She just hoped she wouldn't die alone but made sure to leave her door unlocked so someone, anyone would find her...

May 12, 2013 (San Diego)—I wonder if there is a definition for the words "forgotten mother?" If not I was thinking to add to all the dictionaries of the world – your definition...and mine.

Sometimes I wonder if I am one of those mothers or heading in that direction.

I met a mother in her 80's who was upset she was hungry again that day as she was struck by poverty. Her son was building his second house somewhere but he never bothered to ask Mom if she was OK..

I met a mother in her 70's, she had three daughters whom she raised all alone but none of them gave her shelter in time of need.

Another “species” of ungrateful grown up children are the ones who do not invite their own mothers to their wedding ceremony just because the bride-to-be does not want them there...or else...

A mother was served Court papers by her own son, a restraining order signed by his future wife – a practical way to get rid of his dedicated and gentle Mom. Even the Judge asked the son if he was mistaken and if he was on the wrong side of the room being with that girl. He was just 19...That case was dismissed...but he still...forgot his Mom.

In one case I just could not understand why this certain Mom just detached herself totally from her son. I found out that she sold her house,car, neglected her spouse, everything... so the child could have a second chance to life: a heart transplant...in Paris. I met him at a party decades after his operation and I offered my condolences.
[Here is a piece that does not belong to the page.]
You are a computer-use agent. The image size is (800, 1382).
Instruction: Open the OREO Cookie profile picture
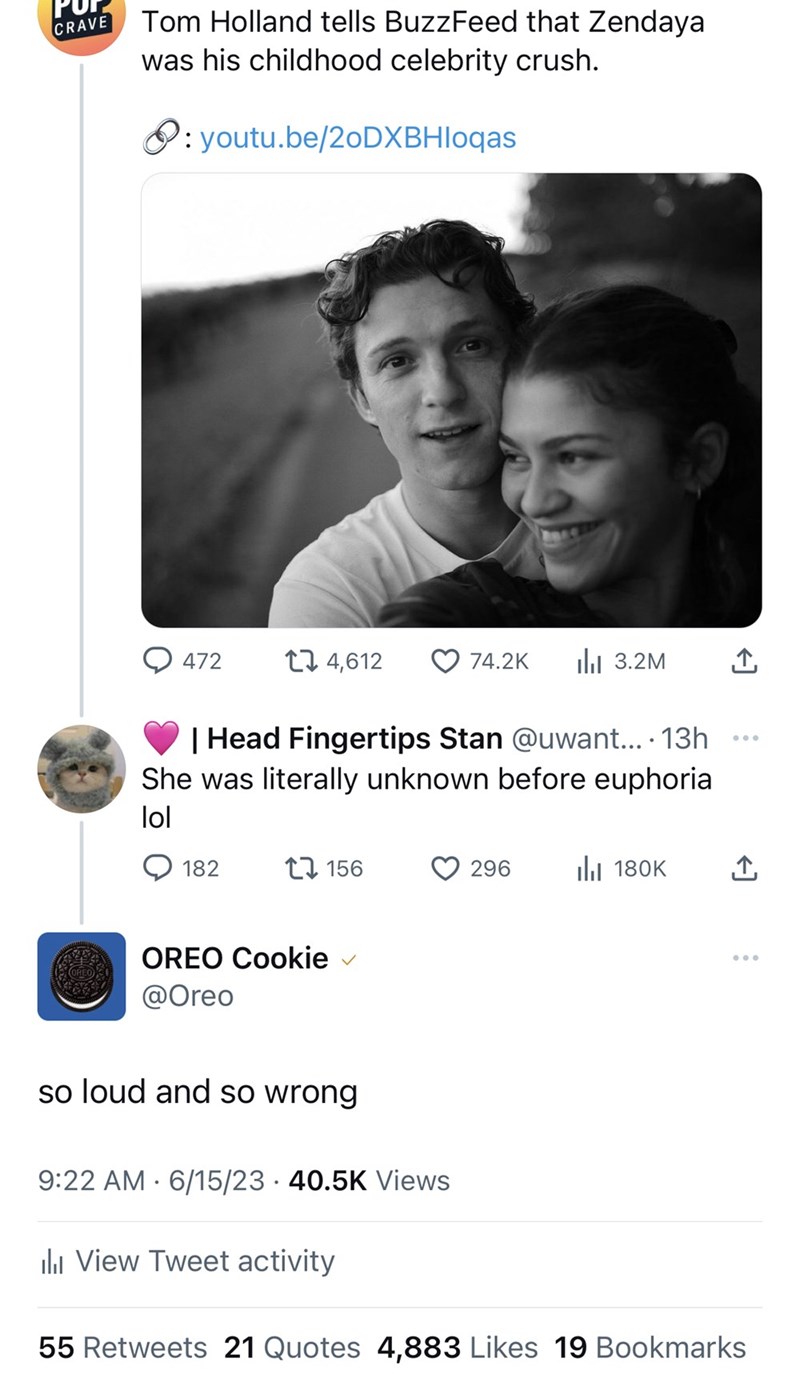[82, 976]
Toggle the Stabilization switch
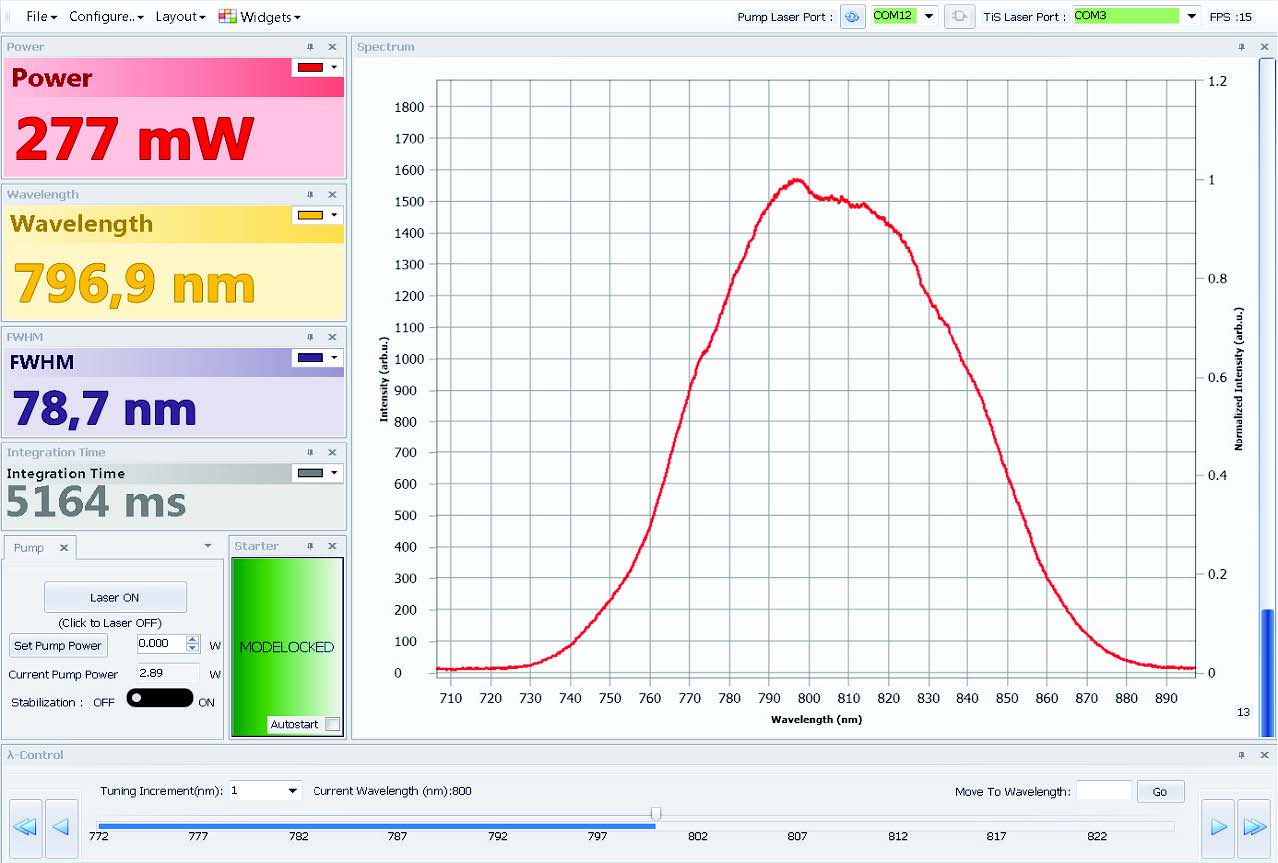This screenshot has height=863, width=1278. pos(159,698)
He looked at me very surprised with question marks on his grin...Someone else added: “ your Mom...we regret her passing...”

The now grown and well-dressed son took a whole bottle of whiskey, went upstairs, locked himself in the closed and, in a fetal position, he started crying like a baby, held lovingly by ...no one. “I did not know, I did not know!!!!” Now it was too late to be held and loved.

We are getting so busy with little things as if they are so very important that we don't notice Mom's hair being different in the photos a relative happened to send us. We have all those up-to-date “communication devices” but Mom is not on our list of important numbers or any numbers.

If you read this then I am asking you to stop your busy schedule in the next hour (whatever that might be) sit down and...call your Mom and pray she might still be answering that phone..

***

She just hoped she wouldn't die alone but made sure to leave her door unlocked so someone, anyone who could find her...

Some neighbors found her in her bed, with the pictures of her children locked into the stiffness of regrets...

A definition for the term: FORGOTTEN MOTHER is in your hands now.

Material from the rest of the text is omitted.